Istruzioni del compito:
Secondo l'articolo sull'Open day dell'Università di Teramo, quanti corsi di laurea offre l'ateneo? Rispondi in poche parole, per favore.

___ Testo fornito ___

In ateneo 700 ragazzi «Qui per scegliere il corso di laurea giusto»

La giornata dedicata all’orientamento riproposta dopo due anni Il rettore: «Iscrivetevi qui, spesso l’eccellenza è vicina a casa»
TERAMO. Oltre 700 studenti arrivati da tutto l’Abruzzo ieri si sono ritrovati all’Open day dell’Università di Teramo. È stato il ritorno in presenza dopo due anni di pandemia per la giornata di orientamento che ha coinvolto gli alunni delle quinte superiori, ma anche quelli del corso di laurea triennale di altri atenei che hanno esplorato il campus universitario di Coste Sant’Agostino e conosciuto, attraverso seminari, attività di laboratorio e desk informativi, l’offerta delle cinque facoltà e dei 23 corsi di laurea e i relativi sbocchi professionali.

___ Righe mostrate ___

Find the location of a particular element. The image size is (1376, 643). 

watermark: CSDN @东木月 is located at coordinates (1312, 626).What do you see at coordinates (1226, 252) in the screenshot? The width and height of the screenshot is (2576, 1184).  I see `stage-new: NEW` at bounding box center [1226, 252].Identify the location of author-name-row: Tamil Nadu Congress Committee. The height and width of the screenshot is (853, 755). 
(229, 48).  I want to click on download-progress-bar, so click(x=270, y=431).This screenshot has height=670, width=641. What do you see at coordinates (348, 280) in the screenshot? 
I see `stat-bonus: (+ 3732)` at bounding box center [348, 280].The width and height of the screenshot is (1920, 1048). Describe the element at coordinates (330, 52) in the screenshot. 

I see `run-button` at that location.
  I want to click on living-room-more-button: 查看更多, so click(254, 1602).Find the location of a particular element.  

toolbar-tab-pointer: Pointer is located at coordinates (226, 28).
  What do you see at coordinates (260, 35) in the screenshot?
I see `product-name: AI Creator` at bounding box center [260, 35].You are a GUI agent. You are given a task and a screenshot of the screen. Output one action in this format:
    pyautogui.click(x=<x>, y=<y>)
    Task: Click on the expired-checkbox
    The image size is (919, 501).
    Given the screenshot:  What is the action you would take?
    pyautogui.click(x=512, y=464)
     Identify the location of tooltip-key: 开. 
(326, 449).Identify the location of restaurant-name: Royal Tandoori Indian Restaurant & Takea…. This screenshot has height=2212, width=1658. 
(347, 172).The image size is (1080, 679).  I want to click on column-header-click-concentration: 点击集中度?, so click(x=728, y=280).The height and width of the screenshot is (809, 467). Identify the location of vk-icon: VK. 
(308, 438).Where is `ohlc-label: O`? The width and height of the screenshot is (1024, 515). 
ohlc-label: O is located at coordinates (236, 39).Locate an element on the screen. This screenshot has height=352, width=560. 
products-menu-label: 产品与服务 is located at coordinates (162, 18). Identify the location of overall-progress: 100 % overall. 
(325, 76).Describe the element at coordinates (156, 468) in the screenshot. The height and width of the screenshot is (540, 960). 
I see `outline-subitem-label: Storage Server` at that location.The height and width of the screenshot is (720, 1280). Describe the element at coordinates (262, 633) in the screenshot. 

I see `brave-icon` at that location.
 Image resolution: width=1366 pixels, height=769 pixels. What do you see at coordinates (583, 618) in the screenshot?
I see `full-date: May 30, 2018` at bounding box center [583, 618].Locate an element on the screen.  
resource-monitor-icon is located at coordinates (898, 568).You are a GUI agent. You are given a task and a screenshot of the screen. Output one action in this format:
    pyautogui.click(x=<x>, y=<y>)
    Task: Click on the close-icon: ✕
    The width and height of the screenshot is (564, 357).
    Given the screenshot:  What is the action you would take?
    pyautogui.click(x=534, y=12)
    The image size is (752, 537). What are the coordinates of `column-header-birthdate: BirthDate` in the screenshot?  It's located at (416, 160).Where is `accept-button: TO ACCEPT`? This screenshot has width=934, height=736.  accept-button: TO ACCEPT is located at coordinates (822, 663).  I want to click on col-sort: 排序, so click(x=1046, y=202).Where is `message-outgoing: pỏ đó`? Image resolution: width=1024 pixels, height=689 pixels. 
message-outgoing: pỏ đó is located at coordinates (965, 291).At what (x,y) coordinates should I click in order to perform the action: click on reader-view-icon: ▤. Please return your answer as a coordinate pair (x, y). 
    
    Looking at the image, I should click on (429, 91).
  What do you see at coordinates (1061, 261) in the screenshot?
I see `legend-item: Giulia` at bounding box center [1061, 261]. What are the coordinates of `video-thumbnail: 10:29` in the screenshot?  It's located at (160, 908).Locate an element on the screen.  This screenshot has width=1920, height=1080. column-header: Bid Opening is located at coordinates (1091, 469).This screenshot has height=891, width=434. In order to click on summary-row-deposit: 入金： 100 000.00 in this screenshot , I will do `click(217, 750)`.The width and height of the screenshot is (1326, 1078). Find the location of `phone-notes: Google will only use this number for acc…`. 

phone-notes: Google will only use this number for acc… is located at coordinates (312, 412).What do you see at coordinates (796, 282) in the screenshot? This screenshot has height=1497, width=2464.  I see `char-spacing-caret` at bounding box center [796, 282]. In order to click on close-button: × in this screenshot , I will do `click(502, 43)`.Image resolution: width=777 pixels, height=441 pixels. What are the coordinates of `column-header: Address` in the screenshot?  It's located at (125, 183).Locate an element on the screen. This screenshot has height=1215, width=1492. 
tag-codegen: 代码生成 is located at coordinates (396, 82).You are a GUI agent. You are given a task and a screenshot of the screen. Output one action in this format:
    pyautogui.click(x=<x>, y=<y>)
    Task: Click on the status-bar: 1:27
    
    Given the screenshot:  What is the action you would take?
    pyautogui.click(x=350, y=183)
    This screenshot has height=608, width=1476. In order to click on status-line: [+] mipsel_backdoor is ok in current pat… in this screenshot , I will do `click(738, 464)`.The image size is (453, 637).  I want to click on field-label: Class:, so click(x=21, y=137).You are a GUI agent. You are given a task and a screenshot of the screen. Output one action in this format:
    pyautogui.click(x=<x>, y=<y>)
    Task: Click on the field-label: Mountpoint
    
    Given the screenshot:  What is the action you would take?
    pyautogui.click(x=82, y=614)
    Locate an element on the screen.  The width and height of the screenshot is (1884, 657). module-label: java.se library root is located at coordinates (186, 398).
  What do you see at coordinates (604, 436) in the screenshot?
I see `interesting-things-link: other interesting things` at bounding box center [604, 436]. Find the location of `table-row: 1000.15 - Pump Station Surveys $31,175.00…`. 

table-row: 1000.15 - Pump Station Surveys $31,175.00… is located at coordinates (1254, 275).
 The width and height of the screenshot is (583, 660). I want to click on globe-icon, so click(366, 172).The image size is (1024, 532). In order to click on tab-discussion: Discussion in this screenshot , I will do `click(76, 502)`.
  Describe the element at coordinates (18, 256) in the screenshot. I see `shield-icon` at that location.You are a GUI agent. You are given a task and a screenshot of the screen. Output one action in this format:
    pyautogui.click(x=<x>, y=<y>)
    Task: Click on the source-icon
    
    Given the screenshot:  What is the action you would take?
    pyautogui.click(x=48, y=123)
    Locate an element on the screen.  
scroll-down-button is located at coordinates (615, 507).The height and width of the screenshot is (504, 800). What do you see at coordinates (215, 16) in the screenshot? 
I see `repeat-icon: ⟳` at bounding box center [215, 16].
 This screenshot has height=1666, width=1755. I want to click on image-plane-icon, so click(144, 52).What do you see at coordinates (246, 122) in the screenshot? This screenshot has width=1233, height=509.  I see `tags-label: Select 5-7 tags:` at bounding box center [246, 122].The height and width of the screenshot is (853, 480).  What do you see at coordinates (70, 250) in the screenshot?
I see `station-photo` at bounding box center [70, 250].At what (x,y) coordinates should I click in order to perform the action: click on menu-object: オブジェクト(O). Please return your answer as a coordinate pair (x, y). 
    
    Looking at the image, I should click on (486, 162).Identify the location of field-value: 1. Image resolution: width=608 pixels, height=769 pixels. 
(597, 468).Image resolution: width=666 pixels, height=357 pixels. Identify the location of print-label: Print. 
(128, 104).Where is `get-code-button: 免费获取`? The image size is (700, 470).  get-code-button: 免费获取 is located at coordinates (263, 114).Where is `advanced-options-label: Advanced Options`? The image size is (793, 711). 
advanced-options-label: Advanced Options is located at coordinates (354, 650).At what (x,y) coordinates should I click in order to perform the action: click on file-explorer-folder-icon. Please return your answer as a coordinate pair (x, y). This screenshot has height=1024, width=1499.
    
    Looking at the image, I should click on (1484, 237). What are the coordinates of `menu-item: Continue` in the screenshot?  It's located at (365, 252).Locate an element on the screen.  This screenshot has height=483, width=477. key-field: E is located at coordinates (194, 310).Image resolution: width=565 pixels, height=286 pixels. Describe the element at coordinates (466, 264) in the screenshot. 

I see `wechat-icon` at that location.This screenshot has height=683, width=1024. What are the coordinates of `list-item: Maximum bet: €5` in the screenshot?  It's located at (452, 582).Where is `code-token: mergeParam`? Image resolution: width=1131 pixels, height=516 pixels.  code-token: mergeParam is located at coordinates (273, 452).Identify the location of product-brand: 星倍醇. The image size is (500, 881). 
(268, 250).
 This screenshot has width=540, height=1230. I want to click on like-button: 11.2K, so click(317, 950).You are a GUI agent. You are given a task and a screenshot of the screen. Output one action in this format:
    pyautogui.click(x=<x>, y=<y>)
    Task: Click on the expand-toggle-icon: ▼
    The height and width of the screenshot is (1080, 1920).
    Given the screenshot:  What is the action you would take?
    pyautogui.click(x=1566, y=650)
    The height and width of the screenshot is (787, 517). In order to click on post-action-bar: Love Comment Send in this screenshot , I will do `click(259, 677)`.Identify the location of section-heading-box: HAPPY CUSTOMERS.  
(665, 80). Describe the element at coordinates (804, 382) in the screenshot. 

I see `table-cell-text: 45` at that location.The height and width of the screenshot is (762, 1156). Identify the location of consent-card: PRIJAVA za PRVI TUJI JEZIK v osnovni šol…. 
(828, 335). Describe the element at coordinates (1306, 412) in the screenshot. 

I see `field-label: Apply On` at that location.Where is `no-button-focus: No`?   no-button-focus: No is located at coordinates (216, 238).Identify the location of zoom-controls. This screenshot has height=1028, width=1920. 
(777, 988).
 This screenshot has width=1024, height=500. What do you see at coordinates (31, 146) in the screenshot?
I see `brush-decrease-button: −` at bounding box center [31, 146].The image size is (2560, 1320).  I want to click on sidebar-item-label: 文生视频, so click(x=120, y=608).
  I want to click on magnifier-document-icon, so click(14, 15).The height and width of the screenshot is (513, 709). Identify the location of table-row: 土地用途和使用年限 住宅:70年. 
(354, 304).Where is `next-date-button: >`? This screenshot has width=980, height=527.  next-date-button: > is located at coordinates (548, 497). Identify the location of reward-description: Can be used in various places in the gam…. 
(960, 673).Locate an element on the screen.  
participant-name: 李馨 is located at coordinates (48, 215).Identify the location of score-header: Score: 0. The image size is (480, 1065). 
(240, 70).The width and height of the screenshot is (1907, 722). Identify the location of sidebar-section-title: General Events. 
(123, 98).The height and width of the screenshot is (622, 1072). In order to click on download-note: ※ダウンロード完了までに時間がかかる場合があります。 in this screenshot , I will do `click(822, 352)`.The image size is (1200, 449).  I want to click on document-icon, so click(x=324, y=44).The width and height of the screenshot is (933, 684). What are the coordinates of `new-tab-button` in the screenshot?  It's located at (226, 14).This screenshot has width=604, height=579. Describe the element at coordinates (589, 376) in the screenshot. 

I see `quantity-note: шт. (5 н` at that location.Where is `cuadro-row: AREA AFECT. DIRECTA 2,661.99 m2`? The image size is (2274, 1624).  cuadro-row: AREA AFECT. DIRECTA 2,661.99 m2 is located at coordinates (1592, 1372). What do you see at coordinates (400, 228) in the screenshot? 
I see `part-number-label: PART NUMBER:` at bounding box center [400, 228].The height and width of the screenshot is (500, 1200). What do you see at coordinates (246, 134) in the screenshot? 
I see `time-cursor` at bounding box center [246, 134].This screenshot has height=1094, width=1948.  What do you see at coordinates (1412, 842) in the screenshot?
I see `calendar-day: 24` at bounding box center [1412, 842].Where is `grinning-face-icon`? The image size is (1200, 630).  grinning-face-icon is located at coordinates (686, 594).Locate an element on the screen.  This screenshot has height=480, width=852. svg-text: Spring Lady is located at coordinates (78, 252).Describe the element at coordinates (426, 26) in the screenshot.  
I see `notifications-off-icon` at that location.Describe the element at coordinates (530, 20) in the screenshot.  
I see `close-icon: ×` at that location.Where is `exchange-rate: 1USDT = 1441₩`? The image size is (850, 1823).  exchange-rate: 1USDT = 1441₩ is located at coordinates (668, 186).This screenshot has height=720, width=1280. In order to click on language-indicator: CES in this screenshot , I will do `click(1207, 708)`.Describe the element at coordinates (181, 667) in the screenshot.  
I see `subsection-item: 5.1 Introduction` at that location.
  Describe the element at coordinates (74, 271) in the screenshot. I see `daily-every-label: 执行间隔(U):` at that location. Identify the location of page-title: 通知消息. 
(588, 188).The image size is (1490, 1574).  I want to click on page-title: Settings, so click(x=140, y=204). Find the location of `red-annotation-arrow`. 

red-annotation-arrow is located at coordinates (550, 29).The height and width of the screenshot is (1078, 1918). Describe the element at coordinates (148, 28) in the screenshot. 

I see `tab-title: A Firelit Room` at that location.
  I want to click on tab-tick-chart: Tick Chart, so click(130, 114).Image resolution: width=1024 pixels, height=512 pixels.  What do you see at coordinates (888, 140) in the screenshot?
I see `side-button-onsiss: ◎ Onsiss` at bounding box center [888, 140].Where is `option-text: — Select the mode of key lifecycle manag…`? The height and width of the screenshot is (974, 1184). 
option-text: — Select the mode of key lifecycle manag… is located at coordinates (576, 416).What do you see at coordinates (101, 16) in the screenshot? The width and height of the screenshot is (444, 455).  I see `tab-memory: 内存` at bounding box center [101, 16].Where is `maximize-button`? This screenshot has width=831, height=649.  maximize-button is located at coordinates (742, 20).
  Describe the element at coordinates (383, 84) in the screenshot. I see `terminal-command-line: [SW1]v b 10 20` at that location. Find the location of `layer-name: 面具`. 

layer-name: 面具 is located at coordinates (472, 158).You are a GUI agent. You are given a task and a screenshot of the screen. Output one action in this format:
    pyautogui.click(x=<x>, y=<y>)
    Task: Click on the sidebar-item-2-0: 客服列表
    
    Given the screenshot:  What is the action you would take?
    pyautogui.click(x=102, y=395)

___

Risultato del compito:
23 corsi di laurea.